Goal ▸ Find each line in the items below that contains the word "width", and copy those lines in full.

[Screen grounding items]
______
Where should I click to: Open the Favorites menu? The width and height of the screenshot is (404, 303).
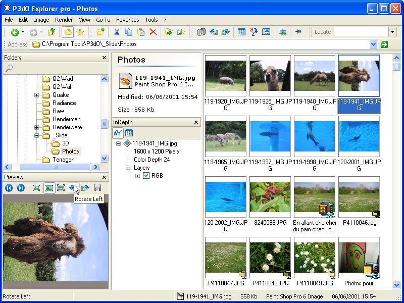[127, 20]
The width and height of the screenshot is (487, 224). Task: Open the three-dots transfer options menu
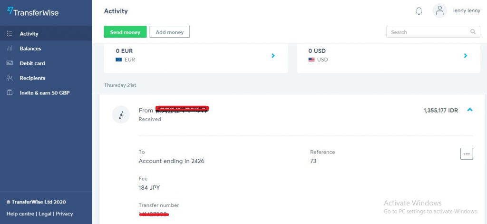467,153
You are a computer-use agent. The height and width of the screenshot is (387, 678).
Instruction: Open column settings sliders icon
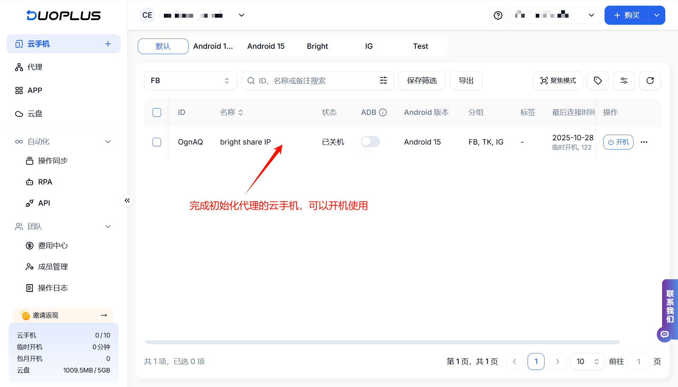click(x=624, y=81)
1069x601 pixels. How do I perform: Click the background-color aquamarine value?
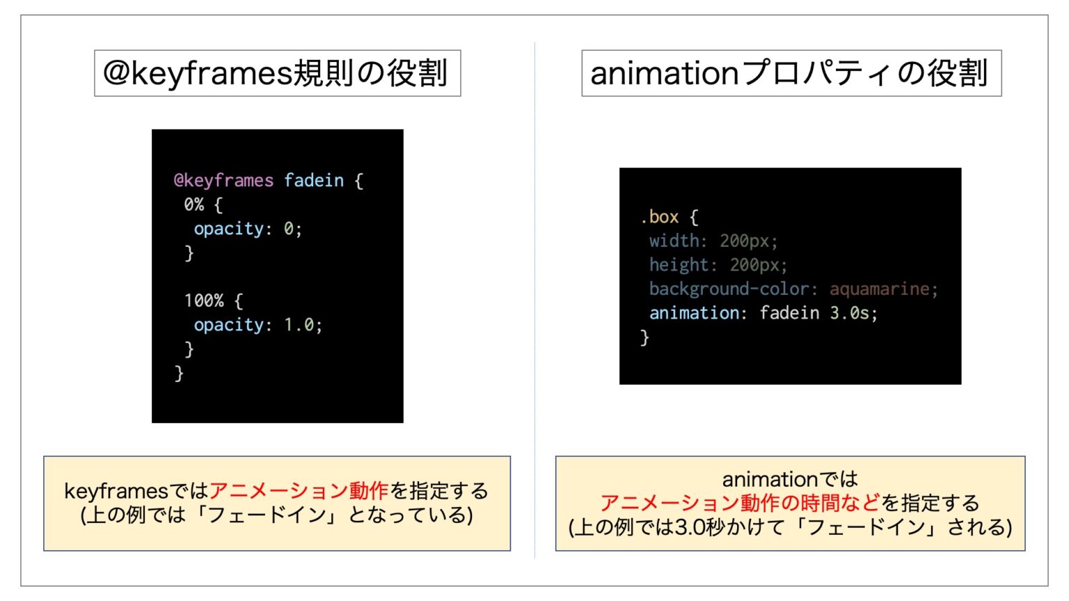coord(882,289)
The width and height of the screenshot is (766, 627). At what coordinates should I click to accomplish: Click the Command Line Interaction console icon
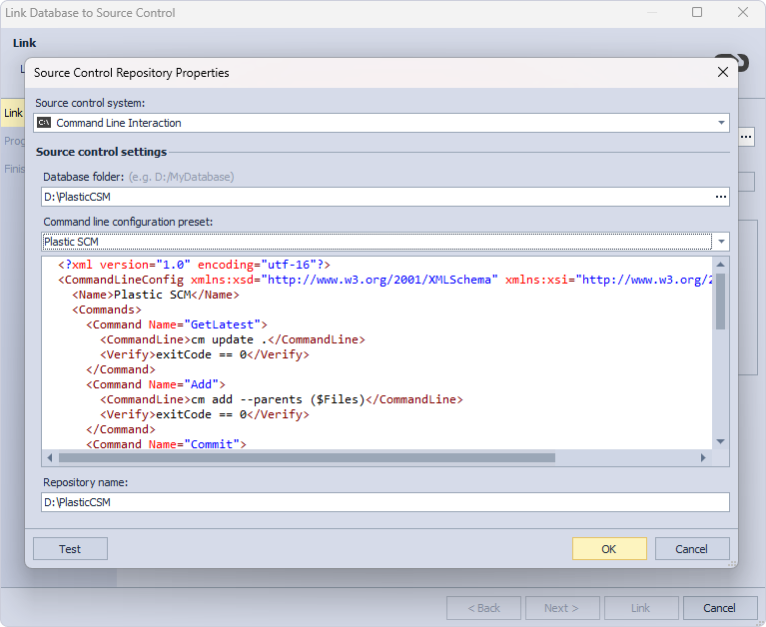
______
Task response ▸
Where should I click to: Open the Favorites menu? The width and height of the screenshot is (404, 303).
The width and height of the screenshot is (487, 224). Task: Open the three-dots transfer options menu
You are a computer-use agent. The height and width of the screenshot is (387, 678).
The width and height of the screenshot is (766, 627). At what coordinates should I click to accomplish: Click the Command Line Interaction console icon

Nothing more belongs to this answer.